In Smoky San Francisco, Covid-Hit Businesses Suffer Double BlowSeptember 11, 2020
San Francisco has been telling restaurants and other businesses to operate outside to fight the spread of Covid-19. Now, the outside is smothered in smoke.
The Bay Area’s more than 7 million residents are suffering from harrowing conditions spurred by record-setting wildfires, with a sky that wasglowing orange Wednesday giving way to an unhealthy haze. That’s forcing residents to take shelter, hurting businesses that are largely forced to operate outdoors because of coronavirus-related restrictions.
“It really couldn’t have come at a harder time for our industry,” said Laurie Thomas, acting executive director of the Golden Gate Restaurant Association and owner of two restaurants in San Francisco, one of which she decided to temporarily shutter Thursday.
“I know several people that closed the day the sky was orange when it looked like a meteor had hit,” she said. “And then yesterday I decided to close because even though it didn’t look like the end of the world, the quality of the air was so bad.”
It’s been a hard year for restaurants and bars across the country, but especially in San Francisco, which has had some of the earliest and tightest restrictions on the industry to prevent the pandemic’s spread. Nearly 450 restaurants permanently closed from March 1 to Aug. 15 in the San Francisco and Oakland areas, according to Yelp data.
As conditions around the virus have improved in the area over the past couple of months, more people have started venturing out to restaurants and other businesses. That’s now been upended.
“Normally this would be some of the best months of the year — we would have the conventions in town, amazing weather, the kids would be back in school so all the moms would come in,” Thomas said about her restaurant, Rose’s Cafe. “A Friday last year we would have done about $8,000, and today we will either do a couple hundred or zero if we close in the next hour.”
San Francisco officials on Friday urged residents to stay indoors as much as possible and limit any excursions outside. But they offered no guidance to restaurant owners.
“At this point there is no plan to shut down outdoor dining, but we are urging our San Francisco residents to stay indoors during this poor air quality — it’s the healthiest thing they can do,” said Naveena Bobba, deputy director of health at the city’s public health department. “This is a personal choice, but the recommendation is to stay indoors to protect your health and your lungs.”
The poor air quality across the West Coast has also hampered efforts to test for the coronavirus. Los Angeles County, the epicenter of California’s outbreak, closed seven testing centers Friday as wildfire smoke covered the area.
San Francisco has scaled back its virus testing due to the hazardous air, closing several but not all testing centers, said Mary Ellen Carroll, executive director of the Department of Emergency Management.
“I know that San Franciscans are resilient,” she said at the news conference. “I also know that San Franciscans are probably tired of being resilient. But we have to continue to take care of each other through this global pandemic and whatever else we may face.”
Some businesses owners are weary after months of upheaval. Mica Talmor is the owner and chef of Pomella, a Middle Eastern restaurant in Oakland. In recent weeks, customers had come to its patio — and seeing people filled Talmor with joy.
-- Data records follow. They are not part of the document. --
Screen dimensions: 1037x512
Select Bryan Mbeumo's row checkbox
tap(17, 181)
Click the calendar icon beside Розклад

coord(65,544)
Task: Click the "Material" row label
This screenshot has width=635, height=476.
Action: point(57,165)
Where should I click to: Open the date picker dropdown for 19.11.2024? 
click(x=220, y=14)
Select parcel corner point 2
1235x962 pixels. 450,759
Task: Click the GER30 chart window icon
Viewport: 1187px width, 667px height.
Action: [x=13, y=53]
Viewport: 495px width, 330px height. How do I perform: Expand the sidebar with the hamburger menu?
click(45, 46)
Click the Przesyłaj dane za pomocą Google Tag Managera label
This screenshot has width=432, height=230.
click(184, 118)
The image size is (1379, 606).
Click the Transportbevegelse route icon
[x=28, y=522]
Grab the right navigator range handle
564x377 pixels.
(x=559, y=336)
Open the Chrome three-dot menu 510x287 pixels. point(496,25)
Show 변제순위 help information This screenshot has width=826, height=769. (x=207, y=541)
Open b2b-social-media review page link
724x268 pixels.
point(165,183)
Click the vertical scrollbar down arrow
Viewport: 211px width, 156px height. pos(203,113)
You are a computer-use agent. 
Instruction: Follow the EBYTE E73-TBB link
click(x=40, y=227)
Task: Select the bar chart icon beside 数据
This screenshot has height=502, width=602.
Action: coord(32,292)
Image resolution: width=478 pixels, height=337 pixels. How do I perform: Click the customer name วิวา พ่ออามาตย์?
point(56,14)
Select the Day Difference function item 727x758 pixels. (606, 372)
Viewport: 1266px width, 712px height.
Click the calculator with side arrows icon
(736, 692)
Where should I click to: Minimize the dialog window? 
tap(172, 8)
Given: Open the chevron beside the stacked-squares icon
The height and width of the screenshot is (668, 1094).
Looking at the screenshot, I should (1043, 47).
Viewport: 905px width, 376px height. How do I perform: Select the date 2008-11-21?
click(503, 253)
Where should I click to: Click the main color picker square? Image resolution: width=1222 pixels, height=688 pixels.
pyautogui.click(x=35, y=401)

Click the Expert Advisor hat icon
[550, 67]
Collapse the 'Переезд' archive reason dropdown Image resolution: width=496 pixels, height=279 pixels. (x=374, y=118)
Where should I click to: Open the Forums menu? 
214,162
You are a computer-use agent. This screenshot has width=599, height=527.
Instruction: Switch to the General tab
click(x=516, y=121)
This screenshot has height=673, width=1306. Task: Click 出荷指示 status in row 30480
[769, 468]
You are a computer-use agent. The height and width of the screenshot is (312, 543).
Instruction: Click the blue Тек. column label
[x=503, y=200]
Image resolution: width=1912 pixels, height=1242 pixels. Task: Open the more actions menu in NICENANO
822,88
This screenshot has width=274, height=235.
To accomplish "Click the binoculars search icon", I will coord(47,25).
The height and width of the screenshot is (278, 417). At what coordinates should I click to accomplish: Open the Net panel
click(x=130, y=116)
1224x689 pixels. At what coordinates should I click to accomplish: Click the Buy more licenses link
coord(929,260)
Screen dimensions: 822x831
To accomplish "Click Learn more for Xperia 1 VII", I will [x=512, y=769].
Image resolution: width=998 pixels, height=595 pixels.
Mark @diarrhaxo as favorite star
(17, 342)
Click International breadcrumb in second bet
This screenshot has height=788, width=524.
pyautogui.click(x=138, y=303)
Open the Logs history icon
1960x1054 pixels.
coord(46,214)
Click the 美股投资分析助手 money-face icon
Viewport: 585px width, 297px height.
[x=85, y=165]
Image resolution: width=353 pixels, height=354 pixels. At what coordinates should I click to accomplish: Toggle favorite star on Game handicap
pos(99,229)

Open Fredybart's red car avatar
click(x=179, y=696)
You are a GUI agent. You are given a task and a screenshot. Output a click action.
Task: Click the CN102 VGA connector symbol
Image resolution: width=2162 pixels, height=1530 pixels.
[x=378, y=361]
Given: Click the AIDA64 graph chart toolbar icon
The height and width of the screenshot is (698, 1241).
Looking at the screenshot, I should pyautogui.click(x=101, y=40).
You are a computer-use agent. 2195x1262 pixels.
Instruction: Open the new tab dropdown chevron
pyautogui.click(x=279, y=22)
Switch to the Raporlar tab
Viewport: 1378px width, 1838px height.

“It was exciting just to see people eating food and enjoying themselves in our space,” Talmor said Friday. “It was morally uplifting.”
Now she’s surviving on takeout and delivery orders.
“The orange sky, the smoke and the ashes falling — it’s very depressing,” she said. “But if you need to stay at home, order delivery and pay for it. The world is coming to an end. Eat cheesecake. It is rough out there: People need to eat comfort food.”